E vamos de um pequeno conto!
O pingo vermelho hesitou, se pendurou por uns segundos e caiu na calçada. Foi como uma explosão, imediatamente se abriu, formando uma pequena mancha. Dois passos cambaleantes o deixaram para trás.
Carros passavam. Um ônibus parou e três pedestres, alheios ao que acontecia, subiram. Mais dois passos cambaleantes e mais um pingo e outro.
Se apoiou na parede de uma loja de antiguidades, cheia de coisas antigas úteis e inúteis, e parou.
Tentava recuperar o fôlego, tentava respirar, tentava viver. A mancha vermelha na calçada cresceu, foram os pingos que aumentaram ou foi o fato de ter parado?
Na vitrine da loja um abajur de cabeceira, cinquenta anos de vida seria o mínimo para ele, observava silencioso o que acontecia na calçada. Só Deus poderia saber o que tanto aquele abajur já havia testemunhado em sua longa vida. Sonos profundos, noites de insônia, sonhos e pesadelos, amores tórridos, talvez sexo selvagem. Infidelidades, discussões, brigas, choros, alegrias e tristezas, mas, muito provavelmente, ainda não tinha visto uma cena como aquela, difícil dizer, mas vai saber…

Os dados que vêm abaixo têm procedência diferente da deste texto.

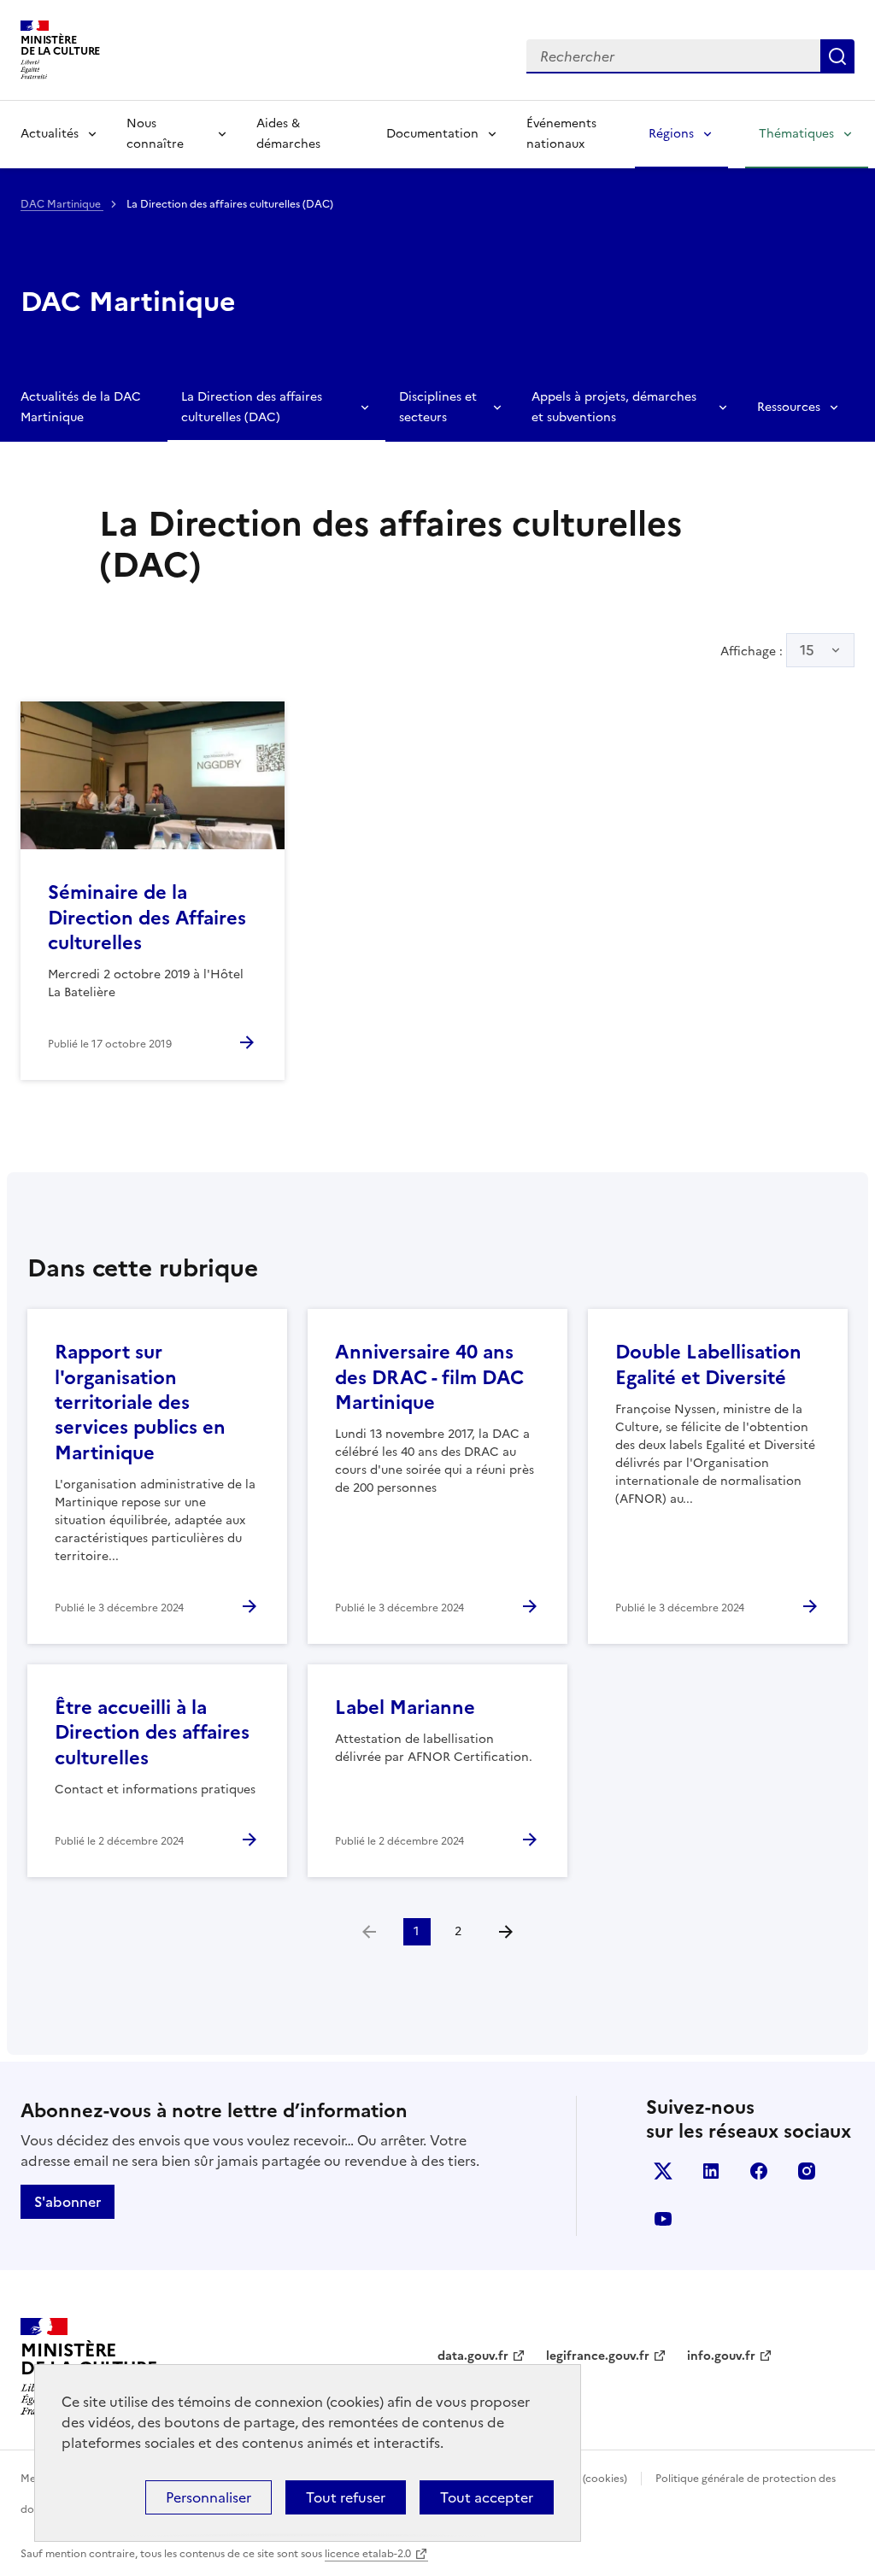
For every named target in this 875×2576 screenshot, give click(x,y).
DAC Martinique (62, 204)
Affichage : (767, 650)
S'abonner (67, 2202)
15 (807, 650)
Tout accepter (486, 2497)
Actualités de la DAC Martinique (81, 407)
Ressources (788, 407)
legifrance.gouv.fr (597, 2356)
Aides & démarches (288, 133)
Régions (671, 134)
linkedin (711, 2171)
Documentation (432, 134)
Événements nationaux (561, 133)
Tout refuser (345, 2497)
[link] (369, 1931)
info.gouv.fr (721, 2356)
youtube (663, 2219)
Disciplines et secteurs (438, 407)
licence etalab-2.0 (368, 2553)
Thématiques (796, 134)
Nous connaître (155, 133)
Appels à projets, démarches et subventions (613, 407)
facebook (759, 2171)
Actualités (50, 134)
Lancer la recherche (837, 56)
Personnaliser (208, 2497)
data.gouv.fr (473, 2356)
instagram (807, 2171)
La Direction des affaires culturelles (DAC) (251, 407)
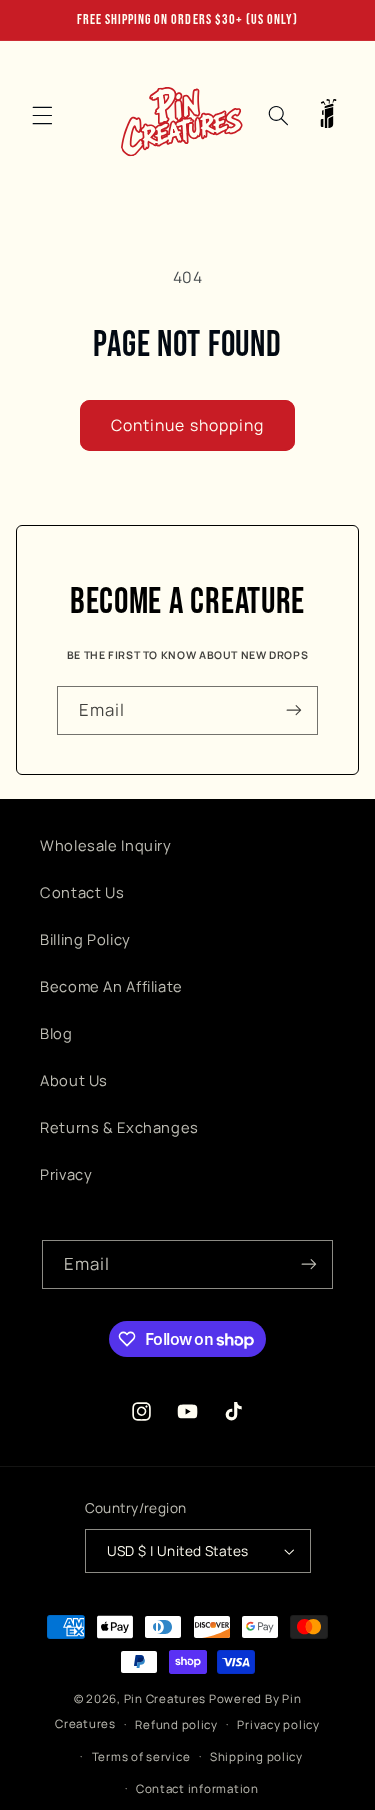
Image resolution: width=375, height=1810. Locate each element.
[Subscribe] (294, 710)
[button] (42, 115)
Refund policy (176, 1724)
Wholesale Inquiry (106, 845)
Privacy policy (278, 1724)
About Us (74, 1080)
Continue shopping (187, 425)
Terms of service (141, 1756)
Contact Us (82, 892)
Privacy (66, 1174)
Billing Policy (85, 939)
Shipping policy (256, 1756)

Alheia às experiências do abajur, ela recomeçou a andar, deu mais dois passos e outros pingos explodiram na calçada.
Um executivo passou por ela, em sua mente muitos pensamentos para observar as pobres e tristes manchas de sangue.

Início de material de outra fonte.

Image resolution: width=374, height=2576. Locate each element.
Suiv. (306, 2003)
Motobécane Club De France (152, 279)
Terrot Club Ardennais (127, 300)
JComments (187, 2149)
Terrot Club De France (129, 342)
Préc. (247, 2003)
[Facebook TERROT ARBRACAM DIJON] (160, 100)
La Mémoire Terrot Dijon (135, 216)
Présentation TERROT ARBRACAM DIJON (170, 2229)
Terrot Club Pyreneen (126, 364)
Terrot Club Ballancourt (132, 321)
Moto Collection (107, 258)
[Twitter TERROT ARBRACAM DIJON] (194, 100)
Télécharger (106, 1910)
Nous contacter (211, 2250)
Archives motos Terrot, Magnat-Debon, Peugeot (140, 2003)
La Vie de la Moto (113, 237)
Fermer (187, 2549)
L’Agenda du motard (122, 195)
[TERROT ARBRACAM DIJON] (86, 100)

O que passa em sua cabeça? Talvez como ganhar mais dinheiro, talvez como pagar as dívidas, talvez indeciso em como manter a vida de aparências…como contar as verdades doloridas para a família, talvez sejam os negócios que o perturbam, dúvidas, perdas, problemas pessoais, talvez com a esposa, talvez os filhos, enfim…
Seguiu em frente pela calçada, alheio à luta pela sobrevivência, alheio aos pingos vermelhos.
Uma mulher, com um bebê no colo, passou, disfarçou e seguiu em frente, melhor não se envolver.
Três adolescentes cruzaram com ela e nada perceberam. Os dois rapazes estavam mais interessados na linda e alegre menina que os acompanhava.
Mais passos cambaleantes. Mais pingos na calçada.
Um homem olha angustiado para o relógio, para o celular e para a rua. O carro do aplicativo está demorando e ele, como sempre, com pressa, atrasado. Lá vem outra bronca da chefia. Mais uma vez chegaria atrasado ao trabalho que não suporta e, mais uma vez, a bronca de um chefe que odeia, mais uma vez vai “engolir sapo” por causa de míseros trocados que ganha, dinheiro que mal paga as contas. E quem se importa?
E os pingos continuam a cair e explodir.
Ela segue, cambaleante, ainda apoiada nas vitrines da loja de antiguidades. Agora, é uma velha poltrona que a espia, sim, ela se lembra, já viu aquilo.
Aquela pequena mancha em seu assento, tantas vezes lavado para esconder a verdade, denuncia, grita, mas é um grito silencioso.
Sem retribuir o olhar da poltrona, ela segue…pingando…se esvaziando…sente a vida escapando pelo buraco que a pistola fez.
Mais uma vez, outra mulher, outra violência…até quando? O fim de um relacionamento tóxico trouxe a bala, nada perdida, pelo contrário, certeira.
Ela cambaleia e cai, ninguém se importa. É só mais uma vítima do feminicídio.
E alguns ainda vão acusá-la de ter tentado recuperar sua liberdade, sua honra, sua vida.
E, muitos, ainda vão dizer que está pagando o preço da infidelidade.
Até quando ela vai ser a culpada? Até quando impedida de viver?